• Work request: Among the entries below, only the lines starting at the one with "Click the user account icon top right" and ending at the one with "You are a computer-use agent. The", both included, are to be printed exactly.

• The data:
_ _ _ _

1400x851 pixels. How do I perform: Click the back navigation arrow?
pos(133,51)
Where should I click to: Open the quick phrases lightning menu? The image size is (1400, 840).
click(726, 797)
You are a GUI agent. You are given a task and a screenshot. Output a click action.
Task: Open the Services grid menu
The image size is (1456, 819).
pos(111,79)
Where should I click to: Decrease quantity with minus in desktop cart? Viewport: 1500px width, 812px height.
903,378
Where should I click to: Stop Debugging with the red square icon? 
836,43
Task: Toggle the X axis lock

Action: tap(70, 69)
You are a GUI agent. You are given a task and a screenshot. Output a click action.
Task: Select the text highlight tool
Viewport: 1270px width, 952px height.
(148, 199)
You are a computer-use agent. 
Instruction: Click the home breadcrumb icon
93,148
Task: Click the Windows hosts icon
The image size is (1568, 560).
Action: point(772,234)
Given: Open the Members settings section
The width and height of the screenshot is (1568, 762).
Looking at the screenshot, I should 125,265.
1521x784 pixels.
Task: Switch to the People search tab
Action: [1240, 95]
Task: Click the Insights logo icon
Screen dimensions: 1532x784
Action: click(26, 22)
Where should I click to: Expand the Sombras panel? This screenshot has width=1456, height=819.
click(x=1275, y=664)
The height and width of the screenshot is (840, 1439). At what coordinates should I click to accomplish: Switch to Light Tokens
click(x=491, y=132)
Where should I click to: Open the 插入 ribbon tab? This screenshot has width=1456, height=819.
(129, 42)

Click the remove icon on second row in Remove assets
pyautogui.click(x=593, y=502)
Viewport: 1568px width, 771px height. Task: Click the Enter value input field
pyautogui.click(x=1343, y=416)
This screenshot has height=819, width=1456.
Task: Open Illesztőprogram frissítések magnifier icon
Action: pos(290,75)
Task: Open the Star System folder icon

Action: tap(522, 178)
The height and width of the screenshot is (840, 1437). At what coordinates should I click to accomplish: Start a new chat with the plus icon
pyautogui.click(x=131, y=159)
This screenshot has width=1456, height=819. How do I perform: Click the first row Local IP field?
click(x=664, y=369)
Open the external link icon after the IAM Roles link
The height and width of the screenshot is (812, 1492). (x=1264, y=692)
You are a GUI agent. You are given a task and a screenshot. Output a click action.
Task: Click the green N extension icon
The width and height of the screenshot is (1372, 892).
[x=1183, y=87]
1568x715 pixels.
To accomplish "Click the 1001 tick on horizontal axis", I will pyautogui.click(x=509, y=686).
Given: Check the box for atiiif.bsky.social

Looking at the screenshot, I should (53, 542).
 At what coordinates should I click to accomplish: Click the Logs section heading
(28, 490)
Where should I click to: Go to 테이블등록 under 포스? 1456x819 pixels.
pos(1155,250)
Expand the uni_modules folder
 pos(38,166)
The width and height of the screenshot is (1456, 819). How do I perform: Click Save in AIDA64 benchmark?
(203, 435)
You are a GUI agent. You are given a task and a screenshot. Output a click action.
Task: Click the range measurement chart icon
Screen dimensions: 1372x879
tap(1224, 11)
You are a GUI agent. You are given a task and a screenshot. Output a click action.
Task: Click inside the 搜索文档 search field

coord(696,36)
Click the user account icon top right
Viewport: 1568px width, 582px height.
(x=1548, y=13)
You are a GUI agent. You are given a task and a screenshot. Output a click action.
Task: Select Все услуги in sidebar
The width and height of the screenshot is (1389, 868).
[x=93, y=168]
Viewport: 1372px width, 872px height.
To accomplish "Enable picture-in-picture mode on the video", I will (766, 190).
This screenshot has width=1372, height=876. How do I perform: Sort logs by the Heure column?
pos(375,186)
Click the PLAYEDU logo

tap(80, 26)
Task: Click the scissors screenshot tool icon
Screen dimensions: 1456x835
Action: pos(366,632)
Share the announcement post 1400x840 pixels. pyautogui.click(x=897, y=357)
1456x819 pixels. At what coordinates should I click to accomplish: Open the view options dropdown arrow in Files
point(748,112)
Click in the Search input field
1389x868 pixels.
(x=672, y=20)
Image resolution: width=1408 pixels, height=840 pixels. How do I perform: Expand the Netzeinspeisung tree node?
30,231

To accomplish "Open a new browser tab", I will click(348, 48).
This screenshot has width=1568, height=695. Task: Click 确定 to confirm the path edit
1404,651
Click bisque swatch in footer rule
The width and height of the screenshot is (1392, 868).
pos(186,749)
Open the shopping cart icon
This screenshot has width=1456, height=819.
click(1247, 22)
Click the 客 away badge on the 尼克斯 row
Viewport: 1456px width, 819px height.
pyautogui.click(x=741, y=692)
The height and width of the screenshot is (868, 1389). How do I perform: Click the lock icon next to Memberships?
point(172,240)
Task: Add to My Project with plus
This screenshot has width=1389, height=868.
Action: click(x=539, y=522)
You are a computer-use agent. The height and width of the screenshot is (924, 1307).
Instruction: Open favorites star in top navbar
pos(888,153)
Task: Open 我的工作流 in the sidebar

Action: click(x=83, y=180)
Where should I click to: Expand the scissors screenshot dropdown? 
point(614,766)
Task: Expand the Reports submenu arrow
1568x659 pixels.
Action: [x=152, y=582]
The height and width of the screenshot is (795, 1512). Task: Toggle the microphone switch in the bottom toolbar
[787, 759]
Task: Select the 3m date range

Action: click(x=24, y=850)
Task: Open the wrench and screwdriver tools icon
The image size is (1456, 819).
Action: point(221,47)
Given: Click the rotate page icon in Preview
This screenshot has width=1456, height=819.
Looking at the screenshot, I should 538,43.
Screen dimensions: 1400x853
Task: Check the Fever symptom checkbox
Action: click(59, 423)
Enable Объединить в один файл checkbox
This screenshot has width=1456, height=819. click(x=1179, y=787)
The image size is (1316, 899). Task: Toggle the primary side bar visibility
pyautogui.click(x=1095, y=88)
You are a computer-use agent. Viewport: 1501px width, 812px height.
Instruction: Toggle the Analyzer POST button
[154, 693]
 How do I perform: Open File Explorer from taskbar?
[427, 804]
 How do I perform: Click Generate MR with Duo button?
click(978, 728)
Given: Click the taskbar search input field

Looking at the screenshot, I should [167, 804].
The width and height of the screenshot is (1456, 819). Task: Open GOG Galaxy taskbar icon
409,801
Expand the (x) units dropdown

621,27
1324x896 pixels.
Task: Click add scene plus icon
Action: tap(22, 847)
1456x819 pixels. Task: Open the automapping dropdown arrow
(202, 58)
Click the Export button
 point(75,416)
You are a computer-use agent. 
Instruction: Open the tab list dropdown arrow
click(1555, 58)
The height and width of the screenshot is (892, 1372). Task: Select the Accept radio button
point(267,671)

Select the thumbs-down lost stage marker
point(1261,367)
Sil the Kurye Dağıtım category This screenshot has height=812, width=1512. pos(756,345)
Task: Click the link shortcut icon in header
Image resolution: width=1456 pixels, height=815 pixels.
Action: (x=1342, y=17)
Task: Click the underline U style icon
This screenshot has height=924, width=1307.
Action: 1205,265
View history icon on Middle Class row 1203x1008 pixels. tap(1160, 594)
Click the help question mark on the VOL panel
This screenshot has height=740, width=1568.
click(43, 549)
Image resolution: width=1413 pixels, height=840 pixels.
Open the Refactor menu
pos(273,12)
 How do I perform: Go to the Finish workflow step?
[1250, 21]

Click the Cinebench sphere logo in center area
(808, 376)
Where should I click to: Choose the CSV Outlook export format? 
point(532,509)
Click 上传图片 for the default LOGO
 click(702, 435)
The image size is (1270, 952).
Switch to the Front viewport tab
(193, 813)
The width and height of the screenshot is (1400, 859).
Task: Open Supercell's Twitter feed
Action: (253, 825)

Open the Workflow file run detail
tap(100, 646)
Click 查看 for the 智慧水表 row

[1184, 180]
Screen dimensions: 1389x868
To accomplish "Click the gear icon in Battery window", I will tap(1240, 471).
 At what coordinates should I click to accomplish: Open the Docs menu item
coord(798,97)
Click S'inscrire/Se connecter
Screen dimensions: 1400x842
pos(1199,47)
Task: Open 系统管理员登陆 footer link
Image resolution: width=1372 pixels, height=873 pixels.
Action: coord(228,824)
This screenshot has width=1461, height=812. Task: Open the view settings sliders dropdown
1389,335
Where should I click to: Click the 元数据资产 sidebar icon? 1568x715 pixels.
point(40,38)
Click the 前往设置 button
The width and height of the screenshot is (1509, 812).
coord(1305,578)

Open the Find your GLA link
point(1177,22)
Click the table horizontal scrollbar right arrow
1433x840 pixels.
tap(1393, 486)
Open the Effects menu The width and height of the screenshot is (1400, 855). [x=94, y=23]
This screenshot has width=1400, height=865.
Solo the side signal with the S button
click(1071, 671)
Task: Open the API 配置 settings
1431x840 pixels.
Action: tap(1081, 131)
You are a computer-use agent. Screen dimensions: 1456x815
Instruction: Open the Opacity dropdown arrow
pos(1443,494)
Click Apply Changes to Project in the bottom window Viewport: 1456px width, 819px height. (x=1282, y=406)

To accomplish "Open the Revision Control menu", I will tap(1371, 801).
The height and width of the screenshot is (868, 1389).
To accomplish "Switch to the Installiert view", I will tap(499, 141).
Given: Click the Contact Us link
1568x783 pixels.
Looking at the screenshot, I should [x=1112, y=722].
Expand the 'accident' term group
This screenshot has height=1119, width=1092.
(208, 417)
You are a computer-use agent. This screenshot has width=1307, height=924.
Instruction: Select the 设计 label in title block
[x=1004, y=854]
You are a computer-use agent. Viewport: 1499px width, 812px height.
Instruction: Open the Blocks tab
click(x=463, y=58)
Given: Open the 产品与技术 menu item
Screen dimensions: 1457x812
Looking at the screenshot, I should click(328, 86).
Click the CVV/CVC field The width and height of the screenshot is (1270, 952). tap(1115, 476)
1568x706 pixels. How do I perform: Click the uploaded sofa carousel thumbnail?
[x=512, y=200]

_ _ _ _

• Completed task:
Click the user account icon top right
Viewport: 1568px width, 582px height.
(x=1548, y=13)
You are a GUI agent. You are given a task and a screenshot. Output a click action.
Task: Select Все услуги in sidebar
The width and height of the screenshot is (1389, 868).
[x=93, y=168]
Viewport: 1372px width, 872px height.
To accomplish "Enable picture-in-picture mode on the video", I will (766, 190).
This screenshot has width=1372, height=876. How do I perform: Sort logs by the Heure column?
pos(375,186)
Click the PLAYEDU logo

tap(80, 26)
Task: Click the scissors screenshot tool icon
Screen dimensions: 1456x835
Action: pos(366,632)
Share the announcement post 1400x840 pixels. pyautogui.click(x=897, y=357)
1456x819 pixels. At what coordinates should I click to accomplish: Open the view options dropdown arrow in Files
point(748,112)
Click in the Search input field
1389x868 pixels.
(x=672, y=20)
Image resolution: width=1408 pixels, height=840 pixels. How do I perform: Expand the Netzeinspeisung tree node?
30,231

To accomplish "Open a new browser tab", I will click(348, 48).
This screenshot has width=1568, height=695. Task: Click 确定 to confirm the path edit
1404,651
Click bisque swatch in footer rule
The width and height of the screenshot is (1392, 868).
pos(186,749)
Open the shopping cart icon
This screenshot has width=1456, height=819.
click(1247, 22)
Click the 客 away badge on the 尼克斯 row
Viewport: 1456px width, 819px height.
pyautogui.click(x=741, y=692)
The height and width of the screenshot is (868, 1389). How do I perform: Click the lock icon next to Memberships?
point(172,240)
Task: Add to My Project with plus
This screenshot has width=1389, height=868.
Action: click(x=539, y=522)
You are a computer-use agent. The height and width of the screenshot is (924, 1307).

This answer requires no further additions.